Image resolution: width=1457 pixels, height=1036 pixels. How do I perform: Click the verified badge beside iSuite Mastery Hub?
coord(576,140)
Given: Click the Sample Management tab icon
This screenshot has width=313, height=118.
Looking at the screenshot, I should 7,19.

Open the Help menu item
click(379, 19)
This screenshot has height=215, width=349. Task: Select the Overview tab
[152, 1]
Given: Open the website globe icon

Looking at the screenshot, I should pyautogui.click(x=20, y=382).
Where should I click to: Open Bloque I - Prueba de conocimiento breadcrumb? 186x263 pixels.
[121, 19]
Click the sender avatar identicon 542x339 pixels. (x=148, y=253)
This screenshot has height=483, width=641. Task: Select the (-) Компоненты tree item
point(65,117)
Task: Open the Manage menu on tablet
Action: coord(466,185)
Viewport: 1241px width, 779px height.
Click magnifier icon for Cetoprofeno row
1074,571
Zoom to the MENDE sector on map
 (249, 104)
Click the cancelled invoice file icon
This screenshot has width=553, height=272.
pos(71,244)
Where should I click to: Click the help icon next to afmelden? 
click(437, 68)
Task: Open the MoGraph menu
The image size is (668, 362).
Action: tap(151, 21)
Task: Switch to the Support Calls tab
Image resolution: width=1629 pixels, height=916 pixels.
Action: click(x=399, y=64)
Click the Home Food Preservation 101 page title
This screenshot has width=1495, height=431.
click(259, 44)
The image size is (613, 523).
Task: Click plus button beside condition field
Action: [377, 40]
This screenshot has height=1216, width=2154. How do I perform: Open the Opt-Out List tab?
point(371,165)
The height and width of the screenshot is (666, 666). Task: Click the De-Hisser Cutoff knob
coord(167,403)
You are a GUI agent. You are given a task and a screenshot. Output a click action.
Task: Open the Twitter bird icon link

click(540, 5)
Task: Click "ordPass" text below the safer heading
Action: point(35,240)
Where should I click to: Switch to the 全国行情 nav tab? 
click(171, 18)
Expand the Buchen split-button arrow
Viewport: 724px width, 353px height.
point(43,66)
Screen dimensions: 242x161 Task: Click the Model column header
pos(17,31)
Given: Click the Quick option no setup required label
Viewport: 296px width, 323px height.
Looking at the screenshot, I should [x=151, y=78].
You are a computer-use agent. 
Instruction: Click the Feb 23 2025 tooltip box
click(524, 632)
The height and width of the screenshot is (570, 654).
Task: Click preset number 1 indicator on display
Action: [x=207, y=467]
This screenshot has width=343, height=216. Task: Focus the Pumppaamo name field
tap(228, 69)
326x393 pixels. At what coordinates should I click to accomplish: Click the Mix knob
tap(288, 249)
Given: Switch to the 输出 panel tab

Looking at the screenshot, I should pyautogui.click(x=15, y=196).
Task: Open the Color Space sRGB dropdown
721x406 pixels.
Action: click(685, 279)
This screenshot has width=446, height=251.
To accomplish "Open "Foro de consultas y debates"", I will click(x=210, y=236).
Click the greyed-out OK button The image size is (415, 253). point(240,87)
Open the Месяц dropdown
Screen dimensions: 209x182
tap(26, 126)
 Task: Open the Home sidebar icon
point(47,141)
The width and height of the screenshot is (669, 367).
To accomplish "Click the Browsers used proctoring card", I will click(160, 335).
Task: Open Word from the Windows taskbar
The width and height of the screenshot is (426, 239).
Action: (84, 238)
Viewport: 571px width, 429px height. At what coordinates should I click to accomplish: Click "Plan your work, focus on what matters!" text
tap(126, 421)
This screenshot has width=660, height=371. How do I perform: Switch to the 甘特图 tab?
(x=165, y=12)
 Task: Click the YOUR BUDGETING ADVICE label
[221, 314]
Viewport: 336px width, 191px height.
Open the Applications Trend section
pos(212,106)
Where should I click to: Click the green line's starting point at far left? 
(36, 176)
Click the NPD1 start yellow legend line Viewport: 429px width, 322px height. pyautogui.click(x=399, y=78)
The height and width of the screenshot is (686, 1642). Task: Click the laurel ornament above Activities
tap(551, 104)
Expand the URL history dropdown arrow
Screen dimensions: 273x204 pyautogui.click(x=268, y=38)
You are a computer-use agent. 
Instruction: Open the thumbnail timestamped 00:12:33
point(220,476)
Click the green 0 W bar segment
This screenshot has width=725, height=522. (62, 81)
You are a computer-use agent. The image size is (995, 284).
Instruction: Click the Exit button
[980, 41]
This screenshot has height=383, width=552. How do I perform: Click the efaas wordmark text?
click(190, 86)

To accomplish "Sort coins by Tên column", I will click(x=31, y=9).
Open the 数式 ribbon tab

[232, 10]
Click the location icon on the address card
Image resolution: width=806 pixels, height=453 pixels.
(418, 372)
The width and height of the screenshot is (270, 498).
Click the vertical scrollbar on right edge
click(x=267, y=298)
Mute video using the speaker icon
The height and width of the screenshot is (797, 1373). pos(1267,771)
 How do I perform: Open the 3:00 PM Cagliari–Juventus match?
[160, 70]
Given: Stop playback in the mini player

[JOB]
Reproduce all of the entries above, changing "Where should I click to:" to "Where do I click to:" wherever it occurs and leaving everything else untouched.

[FINAL ANSWER]
Image resolution: width=1457 pixels, height=1036 pixels. How do I perform: Click the verified badge beside iSuite Mastery Hub?
coord(576,140)
Given: Click the Sample Management tab icon
This screenshot has width=313, height=118.
Looking at the screenshot, I should 7,19.

Open the Help menu item
click(379, 19)
This screenshot has height=215, width=349. Task: Select the Overview tab
[152, 1]
Given: Open the website globe icon

Looking at the screenshot, I should pyautogui.click(x=20, y=382).
Where do I click to: Open Bloque I - Prueba de conocimiento breadcrumb? 186x263 pixels.
[121, 19]
Click the sender avatar identicon 542x339 pixels. (x=148, y=253)
This screenshot has height=483, width=641. Task: Select the (-) Компоненты tree item
point(65,117)
Task: Open the Manage menu on tablet
Action: coord(466,185)
Viewport: 1241px width, 779px height.
Click magnifier icon for Cetoprofeno row
1074,571
Zoom to the MENDE sector on map
 (249, 104)
Click the cancelled invoice file icon
This screenshot has width=553, height=272.
pos(71,244)
Where do I click to: Click the help icon next to afmelden? 
click(437, 68)
Task: Open the MoGraph menu
The image size is (668, 362).
Action: tap(151, 21)
Task: Switch to the Support Calls tab
Image resolution: width=1629 pixels, height=916 pixels.
Action: click(x=399, y=64)
Click the Home Food Preservation 101 page title
This screenshot has width=1495, height=431.
click(259, 44)
The image size is (613, 523).
Task: Click plus button beside condition field
Action: [377, 40]
This screenshot has height=1216, width=2154. How do I perform: Open the Opt-Out List tab?
point(371,165)
The height and width of the screenshot is (666, 666). Task: Click the De-Hisser Cutoff knob
coord(167,403)
You are a GUI agent. You are given a task and a screenshot. Output a click action.
Task: Open the Twitter bird icon link

click(540, 5)
Task: Click "ordPass" text below the safer heading
Action: point(35,240)
Where do I click to: Switch to the 全国行情 nav tab? 
click(171, 18)
Expand the Buchen split-button arrow
Viewport: 724px width, 353px height.
point(43,66)
Screen dimensions: 242x161 Task: Click the Model column header
pos(17,31)
Given: Click the Quick option no setup required label
Viewport: 296px width, 323px height.
Looking at the screenshot, I should [x=151, y=78].
You are a computer-use agent. 
Instruction: Click the Feb 23 2025 tooltip box
click(524, 632)
The height and width of the screenshot is (570, 654).
Task: Click preset number 1 indicator on display
Action: [x=207, y=467]
This screenshot has width=343, height=216. Task: Focus the Pumppaamo name field
tap(228, 69)
326x393 pixels. At what coordinates should I click to accomplish: Click the Mix knob
tap(288, 249)
Given: Switch to the 输出 panel tab

Looking at the screenshot, I should pyautogui.click(x=15, y=196).
Task: Open the Color Space sRGB dropdown
721x406 pixels.
Action: click(685, 279)
This screenshot has width=446, height=251.
To accomplish "Open "Foro de consultas y debates"", I will click(x=210, y=236).
Click the greyed-out OK button The image size is (415, 253). point(240,87)
Open the Месяц dropdown
Screen dimensions: 209x182
tap(26, 126)
 Task: Open the Home sidebar icon
point(47,141)
The width and height of the screenshot is (669, 367).
To accomplish "Click the Browsers used proctoring card", I will click(160, 335).
Task: Open Word from the Windows taskbar
The width and height of the screenshot is (426, 239).
Action: (84, 238)
Viewport: 571px width, 429px height. At what coordinates should I click to accomplish: Click "Plan your work, focus on what matters!" text
tap(126, 421)
This screenshot has width=660, height=371. How do I perform: Switch to the 甘特图 tab?
(x=165, y=12)
 Task: Click the YOUR BUDGETING ADVICE label
[221, 314]
Viewport: 336px width, 191px height.
Open the Applications Trend section
pos(212,106)
Where do I click to: Click the green line's starting point at far left? 
(36, 176)
Click the NPD1 start yellow legend line Viewport: 429px width, 322px height. pyautogui.click(x=399, y=78)
The height and width of the screenshot is (686, 1642). Task: Click the laurel ornament above Activities
tap(551, 104)
Expand the URL history dropdown arrow
Screen dimensions: 273x204 pyautogui.click(x=268, y=38)
You are a computer-use agent. 
Instruction: Open the thumbnail timestamped 00:12:33
point(220,476)
Click the green 0 W bar segment
This screenshot has width=725, height=522. (62, 81)
You are a computer-use agent. The image size is (995, 284).
Instruction: Click the Exit button
[980, 41]
This screenshot has height=383, width=552. How do I perform: Click the efaas wordmark text?
click(190, 86)

To accomplish "Sort coins by Tên column", I will click(x=31, y=9).
Open the 数式 ribbon tab

[232, 10]
Click the location icon on the address card
Image resolution: width=806 pixels, height=453 pixels.
(418, 372)
The width and height of the screenshot is (270, 498).
Click the vertical scrollbar on right edge
click(x=267, y=298)
Mute video using the speaker icon
The height and width of the screenshot is (797, 1373). pos(1267,771)
 How do I perform: Open the 3:00 PM Cagliari–Juventus match?
[160, 70]
Given: Stop playback in the mini player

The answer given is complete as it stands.